During all this, Jenkinson made copious notes about everything they encountered on the course, grading corners for difficulty and hundreds of other places where time could be gained by knowing what came next on the road, using the milestones that lined Italy’s roads for reference.
Jenks wrote all this information down on a 17-foot strip of paper and had a special case made, in which the roll could be wound from one roller to another, the notes being visible through a perspex window, sealed against the weather with Sellotape.
The cars entered in the Mille Miglia set off at minute intervals, the car’s race number corresponding to the start time. Thus it was that the Moss/Jenkinson car bore the number 733, meaning they left the start ramp in Brescia at 7:33a.m, among the last of hundreds of cars to start, being the fastest.
What followed was one of the most incredible feats of driving ever performed. Aided by Jenkinson’s notes, which he communicated to Moss via series of hand signals – any other form of communication being impossible over the noise of an unsilenced 3-litre straight-eight racing engine – Moss completed the 1,000 miles in 10 hours and seven minutes, at an average speed of just over 97 mph. Don’t forget, this was over ordinary roads, be they flat and – sometimes! – straight along the coastline, through dozens of towns and villages, or winding madly up and over the mountains in the middle of Italy. There were no complicated rules about what work could be done to the car during pit stops, the pits being spaced at intervals around the course; any maintenance work was permitted but, remarkably, the bonnet was never lifted on Moss’ car and it only required new rear tyres twice! (When the car was returned to the factory after the race, the engine was put on the dyno and delivered exactly the same horsepower – 270bhp – as it had when it was brand new!)

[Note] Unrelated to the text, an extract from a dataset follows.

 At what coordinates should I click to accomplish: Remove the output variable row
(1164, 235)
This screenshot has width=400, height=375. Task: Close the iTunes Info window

It’s difficult, if not impossible, to imagine the stamina required to compete and win in a race such as this. No single corner in 1,000 miles is taken more than once; there is no rhythm to build up. It is all reaction, although Jenks’ notes removed a fair amount of the unknown and unpredictable from the proceedings.
Never mind Moss’ efforts, which were all but super-human; Jenks had a grab handle to hold onto to protect himself from the incessant g-forces but he rarely had time to hold onto it, being busy with his roller map: he simply couldn’t risk to lose concentration for one second as both his and Moss’ lives depended on him giving the right signals at the right time. Luckily for the pair, the one time he did miss a signal, due to a newly topped-up petrol tank spraying petrol from the filler cap behind his head onto his neck, was a corner that Moss recognised. Other than that, he stayed with Moss for the full ten hours, through the boiling heat from the hot sunshine and the bellowing engine in front of his feet, the deafening noise and the nauseating smells from the inboard front drum brakes.
It was an incredible feat of endurance by both driver and navigator, setting a race record that would never be beaten. Moss had actually taken one of Fangio’s special ‘stamina pills’ before the race, generously given by Fangio to his rival. Jenkinson declined to take his; he later had it analysed but the chemists were reluctant to replicate it as it contained some unknown South American herbal compounds…!
Such was its efficacy, Moss attended the prize-giving dinner in the evening and then drove overnight to the Mercedes factory in Stuttgart! After ten hours of flat-out racing! Jenkinson had a hot bath and then wrote an account of the race that remains an unparalleled piece of motor sport journalism, written with more authority than any journalist has ever accomplished: there aren’t too many first-hand reports written from the passenger seat of the winning car.
They really don’t make them like that any more!